To start thinking about Roman slavery is to stare into an infinite abyss of deliberate human suffering. The Roman Empire is considered to be one of the genuine slave states in human history, in that, like the antebellum Southern states of America, it could not exist without slavery. Slavery was the social and economic foundation upon which the entire Roman Empire rested. But while the slave states of Louisiana and Virginia lasted 150 years before abolition, the Roman Empire stood on the backs of unimaginable numbers of enslaved men, women and children for almost a thousand years. A thousand years is thirty-four generations of people enslaved to the Romans. A thousand years before the year I wrote this, King Cnut was glaring down the sea.
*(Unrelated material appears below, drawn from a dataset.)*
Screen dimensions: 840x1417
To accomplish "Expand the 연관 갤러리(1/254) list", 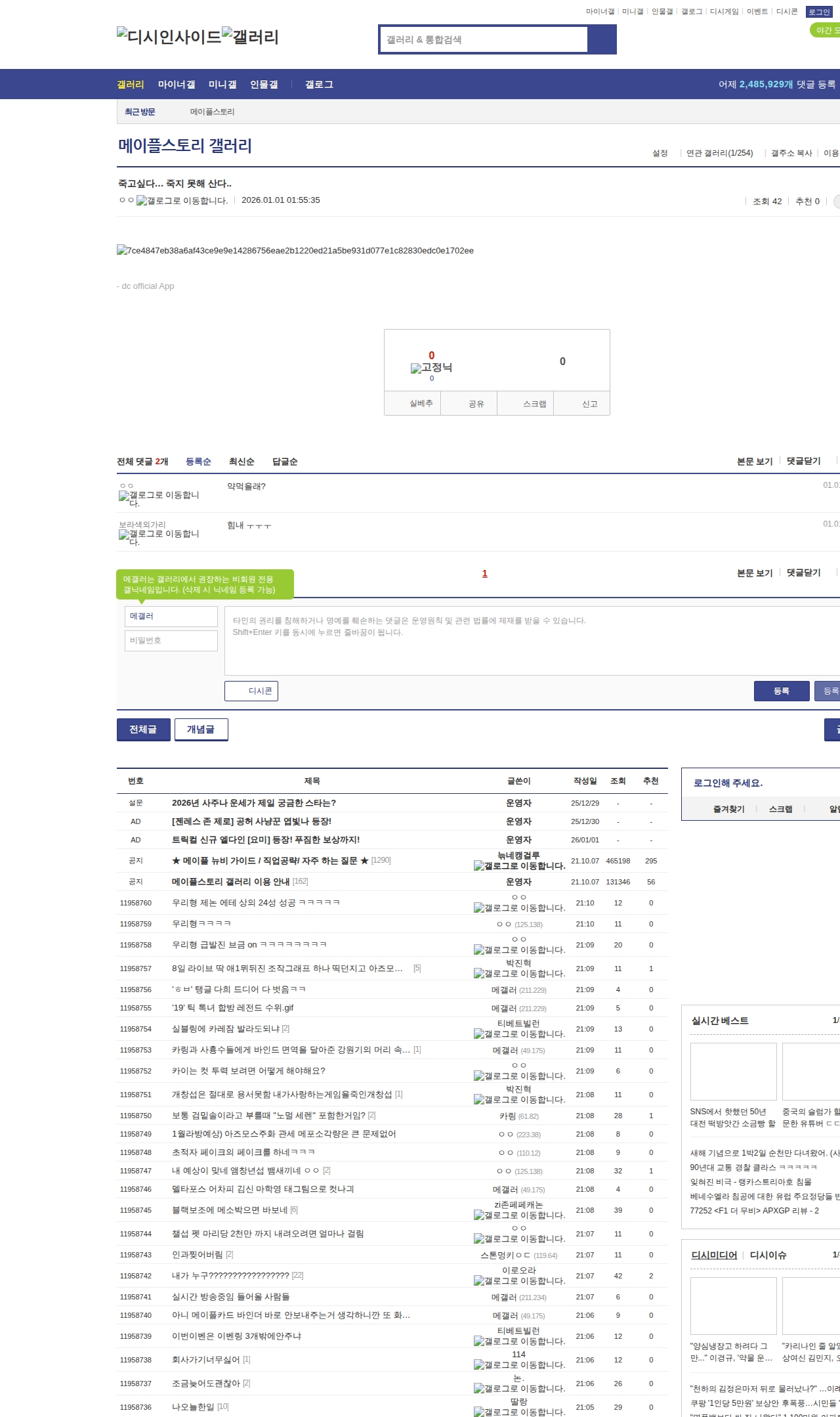I will pos(720,153).
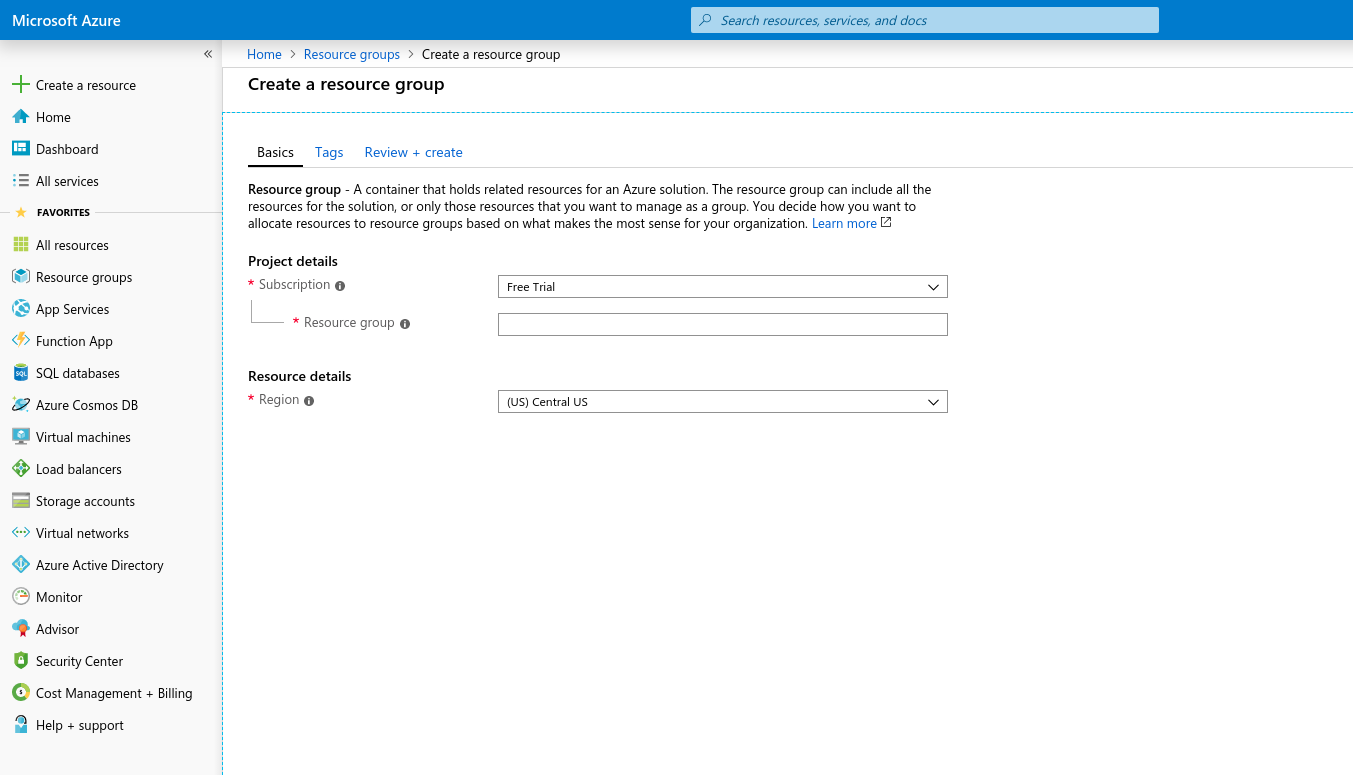Show the Subscription info tooltip icon
The image size is (1353, 775).
[340, 286]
A thousand years is an immense amount of time. And they didn’t just have domestic slaves, they had vast mines across the Empire for silver, lead, gold, iron and copper. Google the Las Médulas mines in Spain and imagine the sixty thousand enslaved people who worked there twenty-four hours a day to produce the gold the Roman Empire demanded, and then multiply that by hundreds of years and hundreds of sites and all those lives that were sent to toil for nothing and join me staring into this bottomless pit of Roman horror. Then picture the near infinite acres of land owned by the Gaius Caecilius Isidoruses and Melanias of the Roman world, each maintained by chain gangs of hundreds of enslaved people. And on top of that were those enslaved in the house, the cooks and cleaners and washers and dressers, the people enslaved by the state who maintained the aqueducts and laid the roads and built all those temples and fora across the vast Empire and fought fires and carried the emperor in his litter. A general estimate (which means, of course, a total guess but a guess from someone I’d trust in a quantitative situation) is that there were between 4.8 and 8.4 million enslaved people in the Roman Empire at any time, with the city of Rome‘s population including anywhere from ten to twenty-five percent enslaved people. Millions and millions and millions of lives, each a person with a heart full of love and hate and envy and joy and aching knees and sore eyes and dreams and thoughts and desires and hopes, all of whom were owned by another person and subject to the most extraordinary violence every day.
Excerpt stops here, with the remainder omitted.